Document Type: Research article
Division of Pharmaceutical Biology, Department of Pharmaceutical Sciences, University of Basel, Basel, Switzerland.
Students Research Committee, Kermanshah University of Medical Science, Kermanshah, Iran. Pharmaceutical Sciences Research Center, Health Institute, Kermanshah University of Medical Sciences, Kermanshah, Iran.
Department of Pharmacognosy, School of Pharmacy, Mashhad University of Medical Sciences, Mashhad, Iran.
Pharmaceutical Sciences Research Center, Health Institute, Kermanshah University of Medical Sciences, Kermanshah, Iran.
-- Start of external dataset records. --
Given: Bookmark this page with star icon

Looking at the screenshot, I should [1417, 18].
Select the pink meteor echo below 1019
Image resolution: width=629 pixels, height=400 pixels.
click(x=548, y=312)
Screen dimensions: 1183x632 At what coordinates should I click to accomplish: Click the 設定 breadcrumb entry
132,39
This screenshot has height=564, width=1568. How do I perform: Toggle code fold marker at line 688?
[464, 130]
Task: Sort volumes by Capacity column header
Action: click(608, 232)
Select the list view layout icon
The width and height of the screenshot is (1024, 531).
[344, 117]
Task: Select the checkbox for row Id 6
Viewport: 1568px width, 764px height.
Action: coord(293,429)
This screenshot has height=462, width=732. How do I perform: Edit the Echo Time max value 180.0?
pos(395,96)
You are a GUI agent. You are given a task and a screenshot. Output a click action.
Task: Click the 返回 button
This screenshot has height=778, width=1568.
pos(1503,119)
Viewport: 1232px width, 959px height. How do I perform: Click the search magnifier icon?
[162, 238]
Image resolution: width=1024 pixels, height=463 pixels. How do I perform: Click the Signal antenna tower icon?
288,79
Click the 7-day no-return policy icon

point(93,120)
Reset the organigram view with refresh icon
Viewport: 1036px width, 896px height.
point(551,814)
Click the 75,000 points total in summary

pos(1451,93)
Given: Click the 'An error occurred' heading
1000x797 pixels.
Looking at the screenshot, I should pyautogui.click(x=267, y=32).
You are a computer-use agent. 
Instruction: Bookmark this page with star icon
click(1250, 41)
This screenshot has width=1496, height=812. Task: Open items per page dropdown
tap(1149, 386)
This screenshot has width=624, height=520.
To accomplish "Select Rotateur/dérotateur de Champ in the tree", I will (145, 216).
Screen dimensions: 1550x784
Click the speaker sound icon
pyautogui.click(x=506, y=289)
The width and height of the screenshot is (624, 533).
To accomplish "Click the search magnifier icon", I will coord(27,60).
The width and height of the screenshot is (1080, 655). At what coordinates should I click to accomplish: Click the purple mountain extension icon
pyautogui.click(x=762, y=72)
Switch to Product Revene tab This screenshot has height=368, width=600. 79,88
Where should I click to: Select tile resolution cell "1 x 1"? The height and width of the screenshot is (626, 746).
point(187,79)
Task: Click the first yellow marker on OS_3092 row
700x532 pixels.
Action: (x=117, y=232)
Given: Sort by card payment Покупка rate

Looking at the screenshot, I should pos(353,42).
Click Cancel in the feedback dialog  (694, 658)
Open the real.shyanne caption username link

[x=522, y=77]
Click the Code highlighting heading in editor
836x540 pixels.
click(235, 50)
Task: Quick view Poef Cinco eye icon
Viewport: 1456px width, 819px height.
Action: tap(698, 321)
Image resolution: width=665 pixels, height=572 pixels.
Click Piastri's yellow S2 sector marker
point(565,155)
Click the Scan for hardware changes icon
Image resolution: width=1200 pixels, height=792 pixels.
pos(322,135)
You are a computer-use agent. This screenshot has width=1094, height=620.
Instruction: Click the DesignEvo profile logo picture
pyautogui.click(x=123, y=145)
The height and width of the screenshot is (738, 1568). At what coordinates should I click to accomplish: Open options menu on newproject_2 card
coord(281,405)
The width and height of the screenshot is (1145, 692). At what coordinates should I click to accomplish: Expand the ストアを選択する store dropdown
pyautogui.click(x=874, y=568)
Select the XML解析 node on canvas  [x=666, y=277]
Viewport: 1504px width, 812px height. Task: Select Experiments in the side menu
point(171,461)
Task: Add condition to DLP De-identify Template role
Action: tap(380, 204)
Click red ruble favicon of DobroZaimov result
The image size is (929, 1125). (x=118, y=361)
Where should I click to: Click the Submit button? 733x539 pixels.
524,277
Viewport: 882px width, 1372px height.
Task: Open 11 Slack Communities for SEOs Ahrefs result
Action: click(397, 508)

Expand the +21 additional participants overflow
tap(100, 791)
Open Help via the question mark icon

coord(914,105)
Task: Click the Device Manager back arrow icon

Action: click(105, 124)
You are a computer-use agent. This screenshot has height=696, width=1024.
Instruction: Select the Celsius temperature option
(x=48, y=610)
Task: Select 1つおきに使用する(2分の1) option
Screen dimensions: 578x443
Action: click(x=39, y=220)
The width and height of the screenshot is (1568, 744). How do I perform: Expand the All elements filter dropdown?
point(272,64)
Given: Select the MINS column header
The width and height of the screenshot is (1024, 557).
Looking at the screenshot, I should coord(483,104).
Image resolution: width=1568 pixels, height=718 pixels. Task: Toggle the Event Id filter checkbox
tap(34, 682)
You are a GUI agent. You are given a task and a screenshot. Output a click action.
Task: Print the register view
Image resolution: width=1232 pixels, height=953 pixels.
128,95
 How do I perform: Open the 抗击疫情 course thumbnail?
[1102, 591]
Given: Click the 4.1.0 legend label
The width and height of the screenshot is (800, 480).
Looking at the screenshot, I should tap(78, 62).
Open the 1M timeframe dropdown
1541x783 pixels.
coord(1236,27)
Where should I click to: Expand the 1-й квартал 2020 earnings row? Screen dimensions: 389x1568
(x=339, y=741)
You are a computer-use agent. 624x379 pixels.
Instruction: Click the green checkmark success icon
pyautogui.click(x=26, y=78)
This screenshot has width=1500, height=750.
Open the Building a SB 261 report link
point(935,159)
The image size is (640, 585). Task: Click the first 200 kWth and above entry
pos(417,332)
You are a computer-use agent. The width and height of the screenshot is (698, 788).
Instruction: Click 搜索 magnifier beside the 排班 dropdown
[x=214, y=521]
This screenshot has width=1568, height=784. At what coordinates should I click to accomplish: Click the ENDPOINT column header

Total phenolic content (TPC) and antioxidant capacity of five different extracts (petroleum ether (40-60), dichloromethane, ethyl acetate, ethanol and ethanol-water (1:1 v/v)) of Artemisia turanica (A. turanica) aerial parts were determined and phytochemical study on the most promising extract was carried out. Folin–Ciocalteu method, 2, 2-diphenyl-1-picrylhydrazyl (DPPH) radical scavenging test, β-carotene bleaching (BCB) method and ferrous ion chelating (FIC) assay were performed. Vacuum liquid chromatography (VLC) and semi-preparative HPLC were used for bioassay-guided phytochemical isolation. Structures of isolated compounds were established using spectroscopic analysis including NMR and MS. Among all the extracts analyzed, the hydroethanolic extract exhibited the highest phenolic content and antioxidant activity. VLC of this extract yielded seven fractions (A to G) which were subjected to all antecedent experiments. The same sample (Fraction D) showed the highest total phenolic content and free radical scavenging activity but the only statistically significant correlation between TPC and EC50 values was observed for BCB.3,5-dicaffeoylquinic acid (isochlorogenic acid A), and 4,5-dicaffeoylquinic acid (isochlorogenic acid C) were isolated from the most active fraction. Antioxidant activity of A. turanica is probably partly due to the presence of isomers of isochlorogenic acid.